Assistant Kanawha Prosecutor Erica Lord, who helps supervise the court, said for the first time, offenders with lengthy domestic violence records are now often going to jail.
"Before, defendants would come in and if the victim wouldn't show up at the hearing, they almost felt entitled, like they knew their case would be dismissed. And, with the amount of cases, it was standard practice, unless it was an extremely serious case, those cases would get dismissed if the victim didn't appear. That's not happening anymore," Lord said.
By digging deeper and utilizing more police, paramedic and eyewitness testimony, prosecutors are going ahead with cases, even without the victim's help, she said. The number one priority, Lord said, is to make sure the victim is safe.
Kelly pointed to two deaths in Kanawha, which he said really made officials realize something had to be done.
In 2008, Nalisha Gravely was shot to death at a West Side Taco Bell by her longtime boyfriend, Desmond D. Clark.
Clark's criminal history leading up to the murder showed numerous charges he faced in magistrate, circuit and family court in Kanawha County. Many included domestic violence charges against Gravely.
Gravely's murder is a perfect example, Kelly said, of how the overlapping jurisdictions made it difficult to coordinate efforts.
He also noted the death of 11-year-old Jahlil Clements, who died on the side of the highway last year trying to get help as his mother's boyfriend, Ethan Chic-Colbert, was beating her. Chic-Colbert was convicted of domestic battery, child neglect resulting in death and three counts of gross child neglect creating a serious risk of bodily harm or death.
He is also suspected by prosecutors to be involved in the 2010 death of a woman who was shot to death outside the Bird House Café and Lounge on Sixth Avenue. She had a domestic violence petition against him when she was killed.
"Those two cases, more than anything else, is what resulted in this court," Kelly said.
Kanawha court officials hope to encourage other counties to implement the program. They've already made presentations to police and domestic violence advocates in Morgantown and Logan.
"One of our goals is to have a cafeteria plan," Kelly said. "If some family courts can't do all parts of what we can do, since we have five judges, they can take parts of what we have and apply it.
"Someone who violates a protective order goes in front of a magistrate judge in 54 counties. A family court should be able to hear that. That's their order."

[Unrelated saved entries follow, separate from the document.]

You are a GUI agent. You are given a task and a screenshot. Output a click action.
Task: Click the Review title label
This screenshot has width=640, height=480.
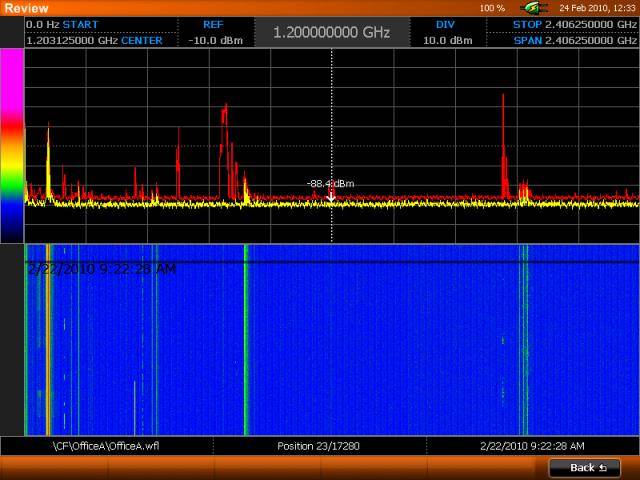pyautogui.click(x=21, y=8)
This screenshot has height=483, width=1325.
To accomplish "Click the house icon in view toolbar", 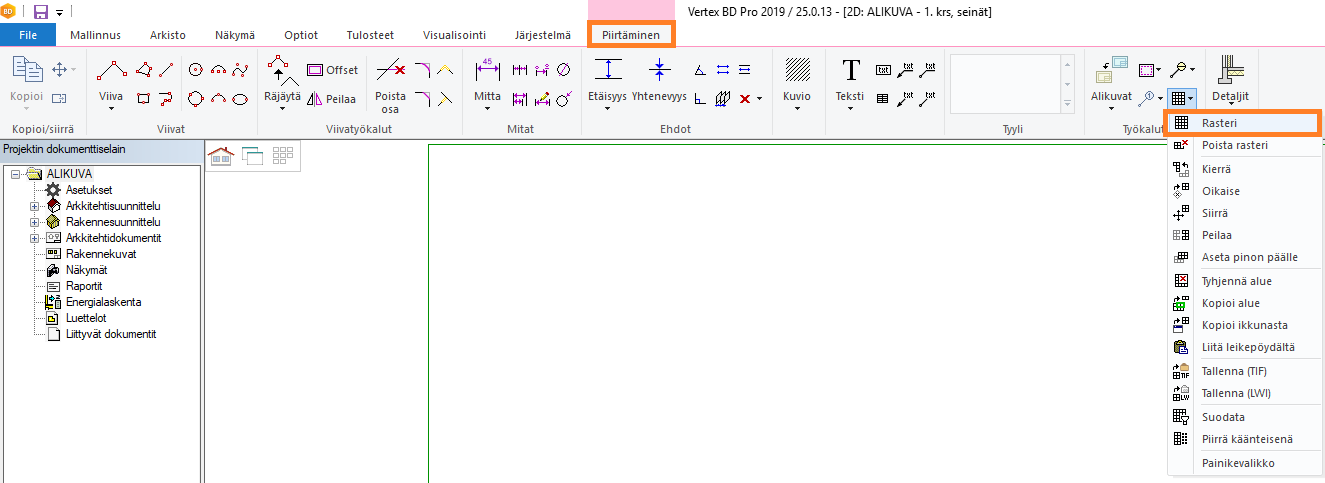I will [x=220, y=155].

While the number of domestic violence cases hasn't dropped because of the program, Kelly said what counts is that things are being handled better. He believes that might eventually result in less violence.
"I don't think we will see a drop for probably another year, but I can guarantee there are some people who are going to see a drop immediately, because, for the first time, they're being held accountable," he said.

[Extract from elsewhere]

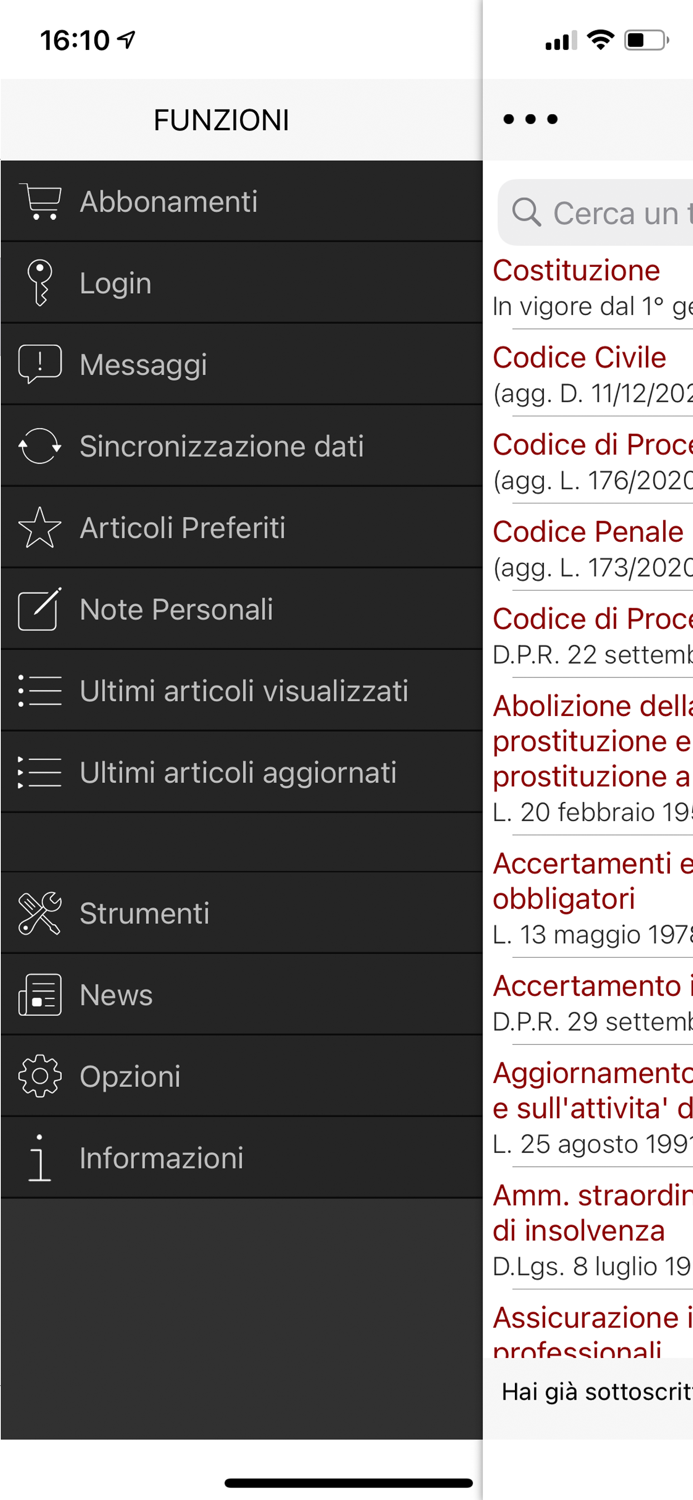Open the Codice Civile entry

580,357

Public defender Rocky Holmes said word is spreading around the county that domestic violence cases are being taken more seriously.
Public defender Sara Whitaker stood with her client, another man charged with domestic violence, in front of Kelly on Friday afternoon. She explained that he had enrolled in treatment with the VA hospital.
"It looks like things are going well," the judge said to him, firmly. "You're doing good -- a lot better than last time."